While up north, visit this beautiful bastion of Hellenism: spectacular ruins of the Greek temples tucked into the cliff face at Banias, an ancient city named for the resident demigod-of-choice, the half-man/half-goat Pan. Hellenistic paganism reached absurd heights here: See the odeon where the local faithful were entertained by – and worshiped – a troupe of dancing goats. And if you have an hour to spare, hike over to the “suspended trail” that cantilevers over Nahal Banias, the easternmost tributary of the Jordan River. This is also the place where the Syrian Greeks (the Seleucids) defeated the Egyptian Greeks (the Ptolemaids) in a decisive battle that put Antiochus and his dynasty into the driver's seat in israel, leading 30 years later to the Jewish Revolt.

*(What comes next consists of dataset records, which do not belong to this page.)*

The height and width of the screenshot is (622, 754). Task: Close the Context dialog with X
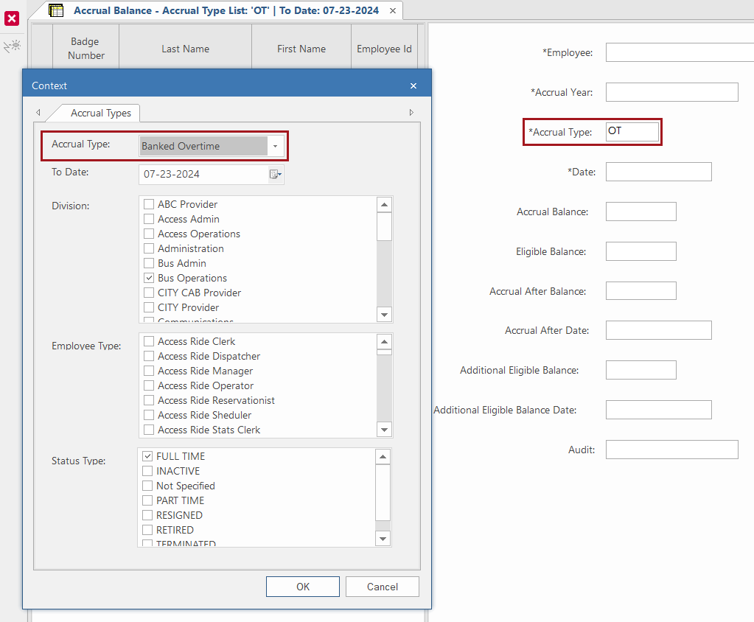tap(413, 86)
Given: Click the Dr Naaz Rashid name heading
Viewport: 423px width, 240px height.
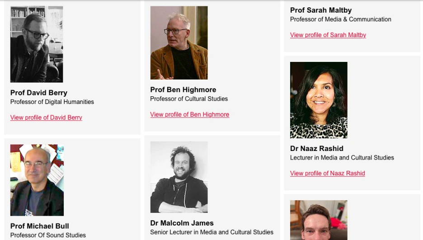Looking at the screenshot, I should point(317,148).
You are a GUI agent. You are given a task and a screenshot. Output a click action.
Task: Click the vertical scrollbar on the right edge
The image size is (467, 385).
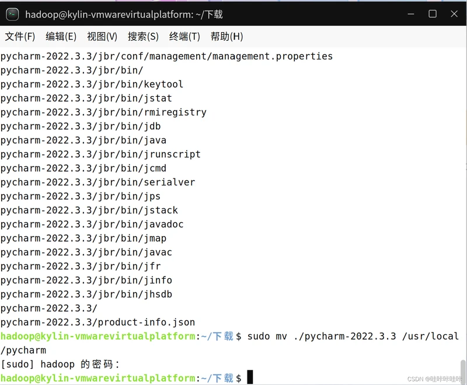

A temple to the god Pan at the Banias. Photo: Gugganij, Wikimedia Commons.

6. Levinsky Market: Flavors of Hanukkah

Strangely, some readers couldn't care less about the clash of civilizations between Jews and Greeks, and are driven mainly by their salivary glands. For them, we recommend a Hanukkah-week visit to the Levinsky Market in southern Tel Aviv. It is a little known fact that in spite of their avowed abhorrence of all things Greek, Mattathias and his sons would often make furtive sorties to Pinso or Eema for their exquisite Grecian cheese bourekas.

Selling nuts and dried fruits at Levinski. Photo: AP.

And this is a boureka.

A boureka, actually usually known here as a "Turkish boureka". Photo: Eyal Toueg.